▸ **Task details**:
Write out the full listing below line for line, changing nothing.

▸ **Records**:
— start —

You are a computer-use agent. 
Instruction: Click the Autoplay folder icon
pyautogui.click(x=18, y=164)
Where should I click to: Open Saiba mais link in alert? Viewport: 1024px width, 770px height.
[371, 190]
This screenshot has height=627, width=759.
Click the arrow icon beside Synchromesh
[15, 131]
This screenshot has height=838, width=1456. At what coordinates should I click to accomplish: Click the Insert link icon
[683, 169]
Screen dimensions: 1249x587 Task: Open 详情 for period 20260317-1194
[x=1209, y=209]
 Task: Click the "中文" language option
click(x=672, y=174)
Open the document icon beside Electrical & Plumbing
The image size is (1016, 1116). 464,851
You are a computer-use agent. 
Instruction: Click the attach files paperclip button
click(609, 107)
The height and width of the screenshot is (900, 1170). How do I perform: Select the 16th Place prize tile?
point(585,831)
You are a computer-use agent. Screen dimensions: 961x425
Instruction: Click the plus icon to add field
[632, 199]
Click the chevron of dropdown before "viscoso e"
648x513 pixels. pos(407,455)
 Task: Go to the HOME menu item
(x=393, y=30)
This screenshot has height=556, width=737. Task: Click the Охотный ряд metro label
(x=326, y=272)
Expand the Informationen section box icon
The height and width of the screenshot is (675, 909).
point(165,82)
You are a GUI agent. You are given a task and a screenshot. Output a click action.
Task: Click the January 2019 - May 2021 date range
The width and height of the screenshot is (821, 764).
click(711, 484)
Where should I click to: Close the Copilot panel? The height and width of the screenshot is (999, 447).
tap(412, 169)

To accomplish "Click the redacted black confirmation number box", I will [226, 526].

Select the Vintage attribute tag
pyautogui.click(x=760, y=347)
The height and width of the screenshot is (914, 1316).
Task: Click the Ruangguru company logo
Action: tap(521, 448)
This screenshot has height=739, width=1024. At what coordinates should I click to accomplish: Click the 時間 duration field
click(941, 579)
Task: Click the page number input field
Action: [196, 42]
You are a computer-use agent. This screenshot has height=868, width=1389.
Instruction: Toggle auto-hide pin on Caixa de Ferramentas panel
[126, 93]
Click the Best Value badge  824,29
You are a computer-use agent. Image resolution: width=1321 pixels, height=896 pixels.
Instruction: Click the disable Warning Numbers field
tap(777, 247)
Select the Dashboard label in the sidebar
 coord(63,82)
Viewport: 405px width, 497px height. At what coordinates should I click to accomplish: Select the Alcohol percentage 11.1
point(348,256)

— end —

▸ **Answer**:
You are a computer-use agent. 
Instruction: Click the Autoplay folder icon
pyautogui.click(x=18, y=164)
Where should I click to: Open Saiba mais link in alert? Viewport: 1024px width, 770px height.
[371, 190]
This screenshot has height=627, width=759.
Click the arrow icon beside Synchromesh
[15, 131]
This screenshot has height=838, width=1456. At what coordinates should I click to accomplish: Click the Insert link icon
[683, 169]
Screen dimensions: 1249x587 Task: Open 详情 for period 20260317-1194
[x=1209, y=209]
 Task: Click the "中文" language option
click(x=672, y=174)
Open the document icon beside Electrical & Plumbing
The image size is (1016, 1116). 464,851
You are a computer-use agent. 
Instruction: Click the attach files paperclip button
click(609, 107)
The height and width of the screenshot is (900, 1170). How do I perform: Select the 16th Place prize tile?
point(585,831)
You are a computer-use agent. Screen dimensions: 961x425
Instruction: Click the plus icon to add field
[632, 199]
Click the chevron of dropdown before "viscoso e"
648x513 pixels. pos(407,455)
 Task: Go to the HOME menu item
(x=393, y=30)
This screenshot has height=556, width=737. Task: Click the Охотный ряд metro label
(x=326, y=272)
Expand the Informationen section box icon
The height and width of the screenshot is (675, 909).
point(165,82)
You are a GUI agent. You are given a task and a screenshot. Output a click action.
Task: Click the January 2019 - May 2021 date range
The width and height of the screenshot is (821, 764).
click(711, 484)
Where should I click to: Close the Copilot panel? The height and width of the screenshot is (999, 447).
tap(412, 169)

To accomplish "Click the redacted black confirmation number box", I will [226, 526].

Select the Vintage attribute tag
pyautogui.click(x=760, y=347)
The height and width of the screenshot is (914, 1316).
Task: Click the Ruangguru company logo
Action: tap(521, 448)
This screenshot has height=739, width=1024. At what coordinates should I click to accomplish: Click the 時間 duration field
click(941, 579)
Task: Click the page number input field
Action: [196, 42]
You are a computer-use agent. This screenshot has height=868, width=1389.
Instruction: Toggle auto-hide pin on Caixa de Ferramentas panel
[126, 93]
Click the Best Value badge  824,29
You are a computer-use agent. Image resolution: width=1321 pixels, height=896 pixels.
Instruction: Click the disable Warning Numbers field
tap(777, 247)
Select the Dashboard label in the sidebar
 coord(63,82)
Viewport: 405px width, 497px height. At what coordinates should I click to accomplish: Select the Alcohol percentage 11.1
point(348,256)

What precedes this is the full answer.